Filter the entries and keep only the lines where the string "will" appears.

Stored items:
◆ ◆ ◆ ◆ ◆

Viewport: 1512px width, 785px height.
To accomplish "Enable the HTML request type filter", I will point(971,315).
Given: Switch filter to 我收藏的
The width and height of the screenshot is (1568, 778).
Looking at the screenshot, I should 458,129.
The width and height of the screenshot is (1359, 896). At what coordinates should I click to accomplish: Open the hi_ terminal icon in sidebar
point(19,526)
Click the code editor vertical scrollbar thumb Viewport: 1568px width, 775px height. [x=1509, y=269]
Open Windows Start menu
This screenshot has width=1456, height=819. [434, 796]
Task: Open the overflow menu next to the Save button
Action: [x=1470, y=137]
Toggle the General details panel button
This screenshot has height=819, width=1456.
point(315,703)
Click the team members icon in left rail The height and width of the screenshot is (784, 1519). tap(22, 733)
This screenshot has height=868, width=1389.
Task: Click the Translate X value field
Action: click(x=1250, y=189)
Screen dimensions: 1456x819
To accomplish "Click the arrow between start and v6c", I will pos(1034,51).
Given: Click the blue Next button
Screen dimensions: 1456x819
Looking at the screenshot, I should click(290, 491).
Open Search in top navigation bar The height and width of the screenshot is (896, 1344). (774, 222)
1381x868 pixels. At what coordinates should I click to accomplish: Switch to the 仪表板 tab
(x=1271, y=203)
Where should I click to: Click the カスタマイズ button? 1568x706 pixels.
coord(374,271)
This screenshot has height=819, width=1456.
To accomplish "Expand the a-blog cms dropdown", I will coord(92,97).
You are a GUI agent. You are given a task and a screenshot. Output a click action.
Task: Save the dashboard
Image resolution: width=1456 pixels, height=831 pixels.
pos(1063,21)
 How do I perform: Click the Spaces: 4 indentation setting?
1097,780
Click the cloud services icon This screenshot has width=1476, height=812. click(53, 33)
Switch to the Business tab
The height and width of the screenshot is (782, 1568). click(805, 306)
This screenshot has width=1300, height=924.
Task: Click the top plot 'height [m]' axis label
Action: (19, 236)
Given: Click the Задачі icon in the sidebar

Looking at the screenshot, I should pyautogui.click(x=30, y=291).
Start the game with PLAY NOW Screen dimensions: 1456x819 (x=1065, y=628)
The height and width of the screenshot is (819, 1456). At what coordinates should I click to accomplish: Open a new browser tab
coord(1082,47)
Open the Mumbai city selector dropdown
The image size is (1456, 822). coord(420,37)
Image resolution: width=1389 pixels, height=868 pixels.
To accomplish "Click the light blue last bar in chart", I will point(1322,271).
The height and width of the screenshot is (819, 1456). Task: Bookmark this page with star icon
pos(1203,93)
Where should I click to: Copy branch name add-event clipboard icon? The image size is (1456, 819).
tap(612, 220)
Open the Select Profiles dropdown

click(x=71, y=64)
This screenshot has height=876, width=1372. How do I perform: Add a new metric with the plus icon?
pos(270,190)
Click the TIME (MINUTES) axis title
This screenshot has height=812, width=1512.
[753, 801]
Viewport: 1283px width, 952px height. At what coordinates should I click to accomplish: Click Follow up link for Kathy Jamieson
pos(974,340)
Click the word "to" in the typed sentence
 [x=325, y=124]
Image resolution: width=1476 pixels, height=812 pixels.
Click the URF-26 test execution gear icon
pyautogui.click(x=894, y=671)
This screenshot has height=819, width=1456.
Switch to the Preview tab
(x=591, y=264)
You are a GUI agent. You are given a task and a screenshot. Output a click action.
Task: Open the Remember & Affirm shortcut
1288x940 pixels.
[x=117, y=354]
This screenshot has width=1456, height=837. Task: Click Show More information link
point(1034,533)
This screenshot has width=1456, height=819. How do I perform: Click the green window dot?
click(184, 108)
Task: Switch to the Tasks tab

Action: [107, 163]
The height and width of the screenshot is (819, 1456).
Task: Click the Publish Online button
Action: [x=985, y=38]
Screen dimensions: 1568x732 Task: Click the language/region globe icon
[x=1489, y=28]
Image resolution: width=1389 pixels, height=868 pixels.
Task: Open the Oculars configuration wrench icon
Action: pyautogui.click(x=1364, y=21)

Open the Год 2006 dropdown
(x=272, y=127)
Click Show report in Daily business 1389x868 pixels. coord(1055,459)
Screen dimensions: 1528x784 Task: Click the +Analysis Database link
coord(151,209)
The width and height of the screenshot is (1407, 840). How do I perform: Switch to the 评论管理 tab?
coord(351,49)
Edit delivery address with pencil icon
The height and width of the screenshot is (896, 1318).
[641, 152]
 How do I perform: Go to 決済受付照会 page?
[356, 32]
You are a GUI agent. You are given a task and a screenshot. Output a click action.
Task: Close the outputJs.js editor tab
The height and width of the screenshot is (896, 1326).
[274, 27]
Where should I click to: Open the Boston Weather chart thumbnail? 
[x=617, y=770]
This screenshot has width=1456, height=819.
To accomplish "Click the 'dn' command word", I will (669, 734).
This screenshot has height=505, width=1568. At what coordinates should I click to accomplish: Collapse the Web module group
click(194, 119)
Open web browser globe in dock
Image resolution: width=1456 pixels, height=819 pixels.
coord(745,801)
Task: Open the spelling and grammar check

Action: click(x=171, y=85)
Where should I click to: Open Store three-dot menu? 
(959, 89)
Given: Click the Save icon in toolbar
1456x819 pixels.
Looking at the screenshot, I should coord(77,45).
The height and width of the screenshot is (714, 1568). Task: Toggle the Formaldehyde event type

◆ ◆ ◆ ◆ ◆

Your solution:
To accomplish "Enable the HTML request type filter", I will point(971,315).
To accomplish "Click the arrow between start and v6c", I will pos(1034,51).
To accomplish "Expand the a-blog cms dropdown", I will coord(92,97).
To accomplish "Click the light blue last bar in chart", I will point(1322,271).
To accomplish "Click the 'dn' command word", I will (669, 734).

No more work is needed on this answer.